# 2009 2.0 TDI Roadster - Roof Control Module Revision-B Relay Problems



## bobbobb (Dec 24, 2008)

hi back again been a while since I had a tt but got a roadster again last week and roof been fine up till now but gust of wind hit it when coming up , stopped short by about a inch so did the lock close manually just the inch wouldn't go up or down, still doesn't so I scanned with vcds and can you help with the results. (ive read the article but don't think it applies to this of I might be to thick so can you please help

Wednesday,10,July,2019,14:53:05:32264
VCDS Version: Release 11.11.3

Address 26: Auto Roof Labels: 8J7-959-255.lbl
Control Module Part Number: *8J7 959 255 B*
Component and/or Version: 256 VSG TT H14 0110
Software Coding:
Work Shop Code: WSC 00000 000 00000
VCID: 3E792021696C949
1 Fault Found:

01997 - Convertible Top Locking Motor (V223)
011 - Open Circuit
Freeze Frame:
Fault Status: 01101011
Fault Priority: 2
Fault Frequency: 1
Reset counter: 3
 Mileage: 84002 km
Time Indication: 0
Date: 2019.08.09


----------



## SwissJetPilot (Apr 27, 2014)

You might try manually opening/closing the top with the ignition on the first position (accessory, not with the engine running). Sometimes this fakes out the Controller since this will trigger all the contact switches in the correct sequence. Do a full cycle; open and close. Don't forget to close the hydraulic pump release valve when you're done.

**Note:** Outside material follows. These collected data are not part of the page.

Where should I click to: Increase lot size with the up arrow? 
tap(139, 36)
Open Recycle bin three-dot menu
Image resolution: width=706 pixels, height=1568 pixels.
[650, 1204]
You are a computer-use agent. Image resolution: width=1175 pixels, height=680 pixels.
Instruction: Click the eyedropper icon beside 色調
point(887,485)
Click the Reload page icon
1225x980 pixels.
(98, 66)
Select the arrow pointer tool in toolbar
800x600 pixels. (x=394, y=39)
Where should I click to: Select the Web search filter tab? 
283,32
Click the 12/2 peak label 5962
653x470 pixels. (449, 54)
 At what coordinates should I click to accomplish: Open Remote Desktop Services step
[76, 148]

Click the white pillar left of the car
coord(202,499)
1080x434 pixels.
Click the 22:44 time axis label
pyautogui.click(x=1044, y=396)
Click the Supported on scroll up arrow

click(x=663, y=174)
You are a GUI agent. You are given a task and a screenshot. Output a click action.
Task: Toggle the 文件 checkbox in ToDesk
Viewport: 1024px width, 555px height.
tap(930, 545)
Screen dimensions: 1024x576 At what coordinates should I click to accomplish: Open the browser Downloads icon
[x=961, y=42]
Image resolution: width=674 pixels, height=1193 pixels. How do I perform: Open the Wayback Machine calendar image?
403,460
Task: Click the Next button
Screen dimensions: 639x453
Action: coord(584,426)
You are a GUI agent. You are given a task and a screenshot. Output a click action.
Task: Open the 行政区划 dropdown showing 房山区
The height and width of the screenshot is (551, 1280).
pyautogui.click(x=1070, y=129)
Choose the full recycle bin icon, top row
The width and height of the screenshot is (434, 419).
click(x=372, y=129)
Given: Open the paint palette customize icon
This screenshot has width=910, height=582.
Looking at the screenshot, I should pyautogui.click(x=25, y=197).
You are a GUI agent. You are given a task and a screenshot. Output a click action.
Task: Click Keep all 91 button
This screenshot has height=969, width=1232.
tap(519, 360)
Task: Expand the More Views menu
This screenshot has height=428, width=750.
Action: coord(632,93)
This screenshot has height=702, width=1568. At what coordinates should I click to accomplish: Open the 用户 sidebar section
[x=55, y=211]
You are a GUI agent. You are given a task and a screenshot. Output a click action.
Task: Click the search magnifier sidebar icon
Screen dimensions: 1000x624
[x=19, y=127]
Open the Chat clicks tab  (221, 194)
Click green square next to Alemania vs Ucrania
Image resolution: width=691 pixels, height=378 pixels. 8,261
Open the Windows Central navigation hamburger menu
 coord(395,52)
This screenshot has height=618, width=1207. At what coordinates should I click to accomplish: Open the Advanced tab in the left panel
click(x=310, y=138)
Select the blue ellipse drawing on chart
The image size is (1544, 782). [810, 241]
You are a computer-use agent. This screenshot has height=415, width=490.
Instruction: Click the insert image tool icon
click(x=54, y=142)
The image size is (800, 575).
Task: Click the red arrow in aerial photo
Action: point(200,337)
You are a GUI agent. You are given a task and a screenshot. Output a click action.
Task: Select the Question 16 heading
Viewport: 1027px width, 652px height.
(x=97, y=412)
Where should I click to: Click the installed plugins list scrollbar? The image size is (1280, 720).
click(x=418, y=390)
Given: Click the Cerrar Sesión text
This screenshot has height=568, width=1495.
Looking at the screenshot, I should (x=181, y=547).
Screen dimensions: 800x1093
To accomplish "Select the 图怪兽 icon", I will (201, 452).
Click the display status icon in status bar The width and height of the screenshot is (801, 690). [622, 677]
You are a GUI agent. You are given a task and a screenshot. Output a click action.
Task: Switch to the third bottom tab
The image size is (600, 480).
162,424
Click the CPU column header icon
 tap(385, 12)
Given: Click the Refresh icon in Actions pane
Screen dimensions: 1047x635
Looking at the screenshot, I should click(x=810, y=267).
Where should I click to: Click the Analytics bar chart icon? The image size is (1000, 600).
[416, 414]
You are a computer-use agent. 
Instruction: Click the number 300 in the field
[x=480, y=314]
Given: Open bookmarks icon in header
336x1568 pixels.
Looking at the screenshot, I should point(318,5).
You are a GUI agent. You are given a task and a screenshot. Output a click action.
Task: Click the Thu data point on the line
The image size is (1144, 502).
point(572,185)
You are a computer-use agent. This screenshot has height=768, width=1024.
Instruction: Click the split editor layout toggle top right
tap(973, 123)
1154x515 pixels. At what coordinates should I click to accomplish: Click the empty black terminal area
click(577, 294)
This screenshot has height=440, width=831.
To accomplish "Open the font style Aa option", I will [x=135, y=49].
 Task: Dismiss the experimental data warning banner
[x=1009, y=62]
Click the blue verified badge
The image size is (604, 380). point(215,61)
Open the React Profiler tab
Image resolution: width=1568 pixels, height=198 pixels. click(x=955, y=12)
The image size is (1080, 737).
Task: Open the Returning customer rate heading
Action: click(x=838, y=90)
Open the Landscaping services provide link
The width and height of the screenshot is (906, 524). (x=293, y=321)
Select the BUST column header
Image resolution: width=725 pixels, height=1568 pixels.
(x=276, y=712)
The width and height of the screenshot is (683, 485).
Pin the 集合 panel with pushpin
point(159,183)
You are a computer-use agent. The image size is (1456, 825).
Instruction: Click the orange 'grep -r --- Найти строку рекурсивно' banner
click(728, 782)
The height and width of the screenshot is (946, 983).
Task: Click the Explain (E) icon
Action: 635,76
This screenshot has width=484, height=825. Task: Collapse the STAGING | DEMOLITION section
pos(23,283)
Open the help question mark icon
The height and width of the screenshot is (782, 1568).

Then start the engine (as a precaution to prevent a low voltage fault) and see if you can open/close it normally.

If that doesn't work, and since you have a VCDS, you might run an Adaptation to clear the faults and get everything back in sync. There's a possibility when the wind caught the roof, it nudged one of the flaps. In which case the Adaptation should take care of the problem.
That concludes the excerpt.